The seminar will review two subjects related to Markov decision making processes (MDP).
- Dynamic Decision Making with Binding Actions: Markov Decision Processes are extended to situations where actions are binding and remain in effect for a random number of future stages. We consider two slightly different models. In the first, a random variable determines the stages in which the decision maker is able to revise her actions and each chosen action is binding until the next revision opportunity. In the second, the random variable determines the stages in which the decision maker is able to revise her actions but she does not have to. She can decide to keep her previous action and in this case, the revision opportunity persists to the next stage and remains available until the decision maker changes her action. Only then, the action becomes binding. For both models we present a sufficient and necessary conditions for one random to yield a better utility than another regardless of the MDP. (co-authored with Yevgeny Tsodikovich)

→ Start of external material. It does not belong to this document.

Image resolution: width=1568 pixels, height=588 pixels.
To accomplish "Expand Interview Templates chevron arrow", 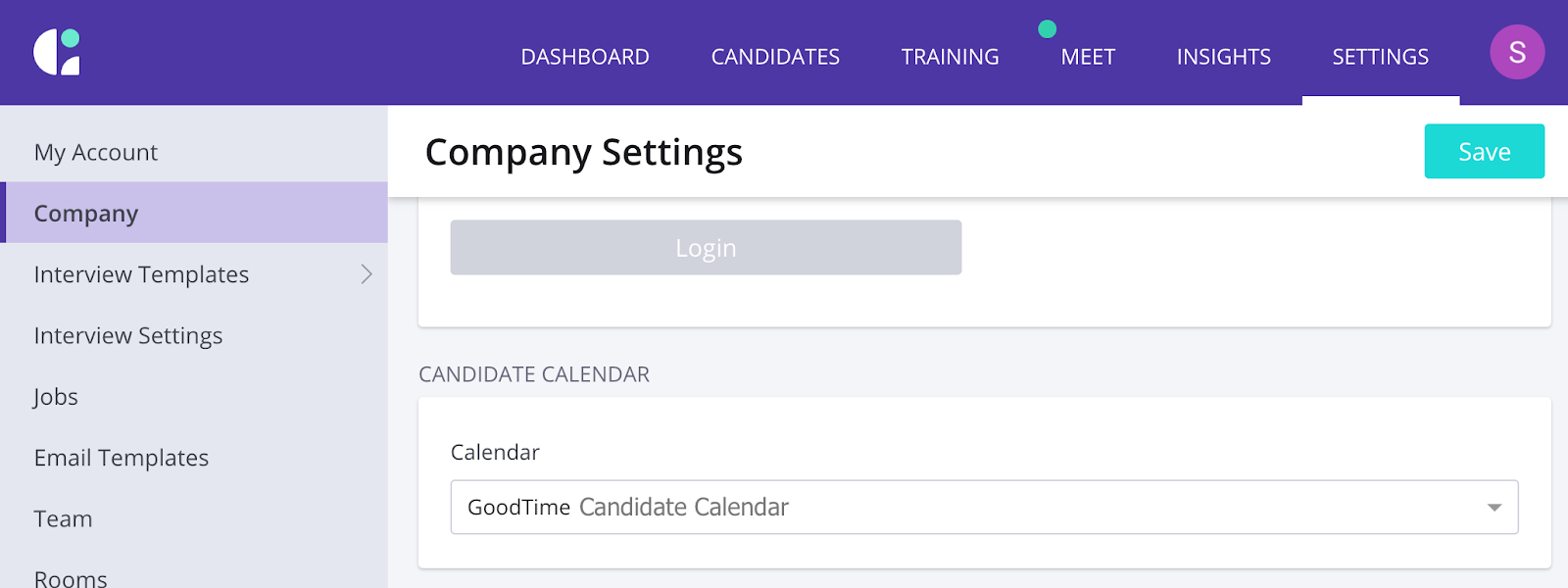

- The Value Functions of Markov Decision Processes: It is known that the value function of a Markov decision process, as a function of the discount factor λ, is the maximum of finitely many rational functions in λ. Moreover, each root of the denominators of the rational functions either lies outside the unit ball in the complex plane, or is a unit root with multiplicity 1. We prove the converse of this result: every function which is the maximum of finitely many rational functions in λ, satisfying the property that each root of the denominators of the rational functions either lies outside the unit ball in the complex plane, or is a unit root with multiplicity 1, is the value function of some Markov decision process. We thereby provide a characterization of the set of value functions of Markov decision processes. (co-authored with Eilon Solan).
Lunch and refreshment will be provided during the seminar.